We suggest that you use the following code at the beginning of every Perl script you write:

use strict;
use utf8; # interpret literal strings as UTF-8
use open IN => ':crlf :encoding(utf8)', OUT => ':raw :encoding(utf8)'; # set default 'open' layer to UTF-8 and LF newlines
binmode STDOUT, ':encoding(utf8)'; # print output as UTF-8
binmode STDERR, ':encoding(utf8)'; # print errors as UTF-8

The idiom for opening a file and reading it line by line is as follows:

open my $in, '<', 'test.txt' or die $!;

# loop through the file's contents line by line
while (<$in>) {
   chomp; # strip the final newline character

   # put the rest of your code here
}

close $in;

The idiom for reading in a file all at once into a scalar (string) is as follows:

my $txt = do { local $/; <$in> };

The proper way to read in the columns of a tab-delimited line is as follows:

while (<$in>) {
    chomp;
    my @col = split /\t/, $_, -1; # don't do split /\t/;

    # example of doing a regex substitution on every column
    s/foo/bar/g for @col;

    # output the columns in tab-delimited format
    print $out join("\t", @col), "\n";
}

Retabularize script

This tool may be useful when you wish to improve a source that has already been imported into PanLex. Suppose you wish to make systematic (i.e. not isolated) improvements to a source. You can modify and resubmit the source files in the source archive to do this, but that method is risky: it destroys any changes that editors have already made after the previous importation.

To preserve any already-made changes while systematically improving a source, you can retrieve a semitabular source file from PanLex with PanLem. Just choose “improve” (rather than “customary”) in the “file—get” dialog.
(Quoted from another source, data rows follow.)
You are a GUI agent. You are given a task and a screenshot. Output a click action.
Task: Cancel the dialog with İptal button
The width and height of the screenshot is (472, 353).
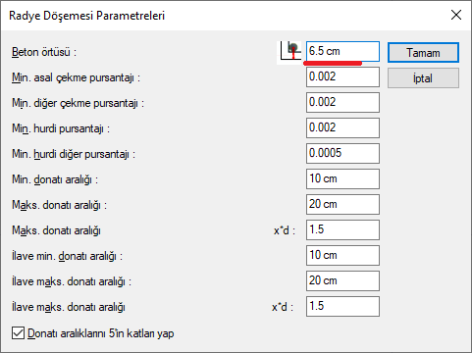tap(423, 78)
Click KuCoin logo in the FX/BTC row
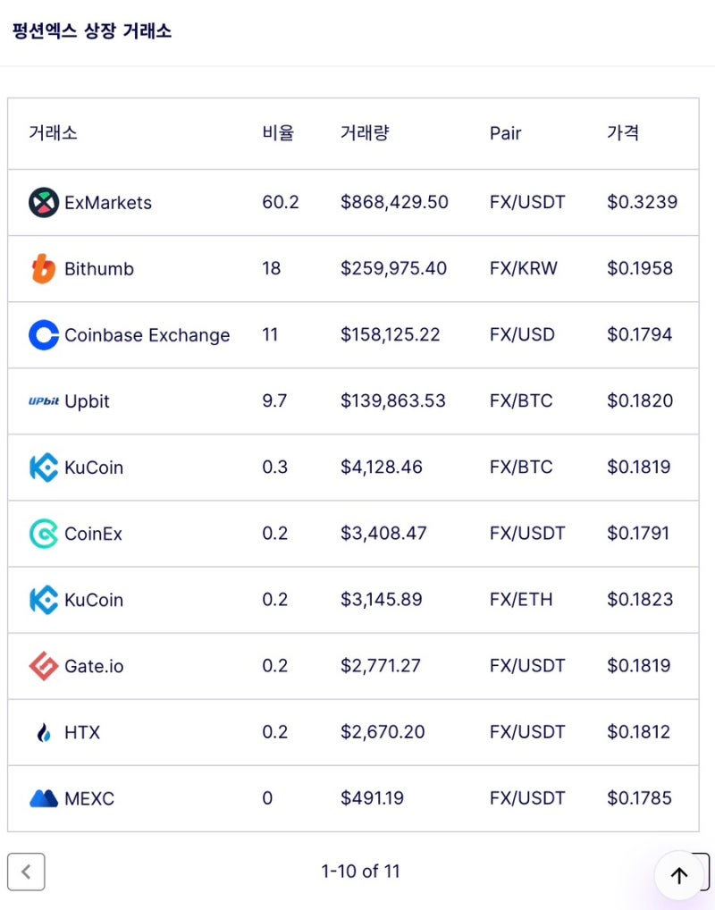Image resolution: width=715 pixels, height=910 pixels. 44,468
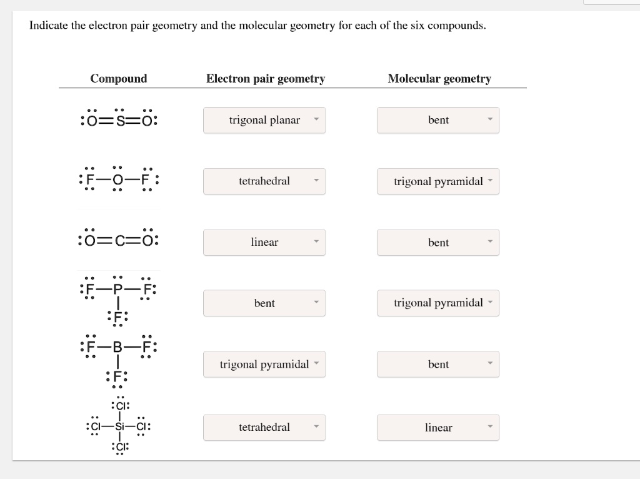Viewport: 640px width, 479px height.
Task: Open BF3 molecular geometry dropdown showing bent
Action: coord(438,364)
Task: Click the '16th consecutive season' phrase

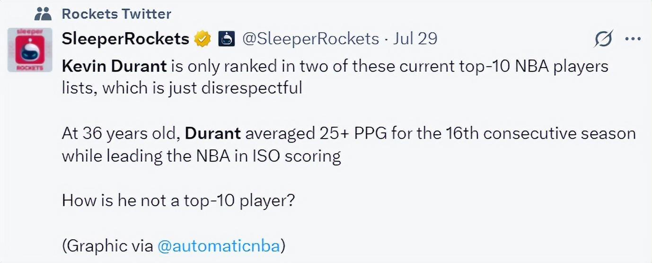Action: (540, 133)
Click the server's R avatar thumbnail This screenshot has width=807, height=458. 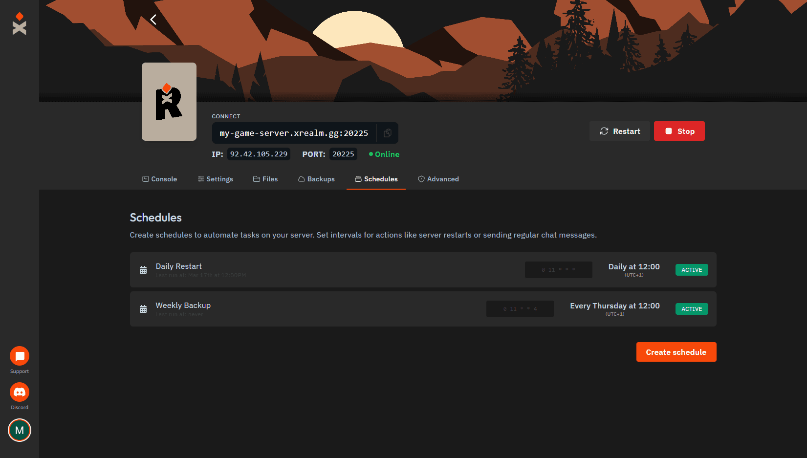point(169,102)
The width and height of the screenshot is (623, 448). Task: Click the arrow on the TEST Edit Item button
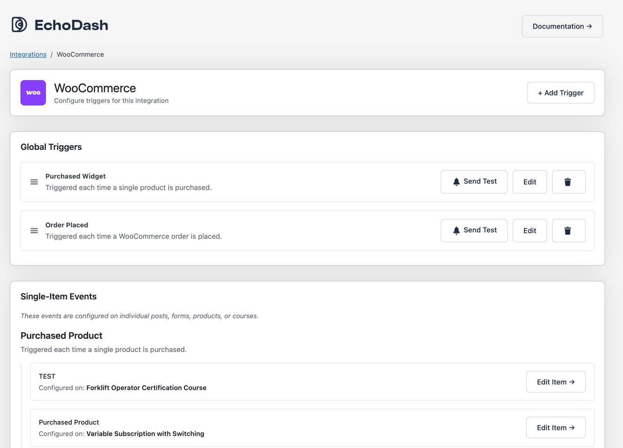(573, 381)
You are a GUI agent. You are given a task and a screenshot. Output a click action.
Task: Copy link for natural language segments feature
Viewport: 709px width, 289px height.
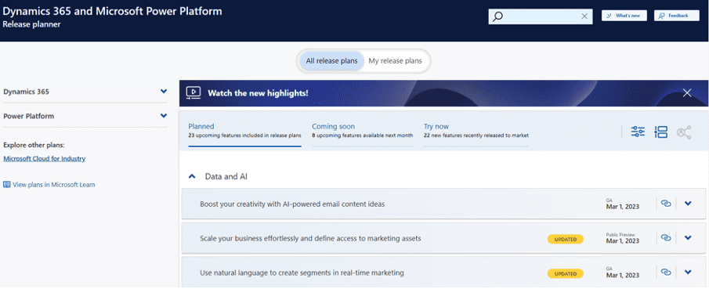tap(666, 272)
The semitabular format is designed to facilitate editorial or automated improvements.

It is sometimes useful to modify or create new tabularization scripts, or modify the serialization parameters, in order to make improvements to a source. You can’t use those scripts on a semi-tabular file. But you can use them on a tabular file. so, by using retabularize.pl, you can recreate a tabular file to which to apply such scripts, producing a new final source file. Thus, in general, using retabularize.pl and then the usual tabularization and serialization scripts allows more complex improvements than doing search-and-replace modifications and then the reserialize.pl script.

The script requires two arguments: the file’s basename and the current version. Typically, your file to be retabularized is the one produced by PanLem, with a name such as aaa-bbb-Author-0.txt. Then you can run the script with the command retabularize.pl aaa-bbb-Author 0. It will output the tabular file as aaa-bbb-Author-2.txt.

A warning is necessary before you use this approach. The retabularize.pl script produces a tabular file, but it may not contain a set of columns identical to those that the existing scripts were written to work on. The column orders may be different. All expressions that were formerly within the same entry but had distinct meanings and were operated on with mnsplit will be in distinct entries (so, unless you add expressions to an entry with distinct meanings, mnsplit will not be needed). In addition, no wc or md column is ever produced. Instead, word classifications and metadata are always appended to the expressions that they belong to. The reason for this last rule is that otherwise an indefinitely large set of columns might be required to accommodate synonymous expressions, their word classifications, and their metadata.

Work in progress

English infinitive normalization

Normalization of verb expressions in English could be facilitated by a table of determiners and other non-verb words that can follow an initial “to”. This would permit automatic normalization of English expressions beginning with “to”. Where it is an infinitive marker, the marker would be removed and a denotation classification classifying it as a verb would be added.

A table of 1,005 words following initial “to” in existing English expressions in PanLex (as of late August 02015) shows that most should be retroactively converted as stated above. If it were annotated to identify those that should not be converted, the above-described table could be derived and a normalization routine using it could be created.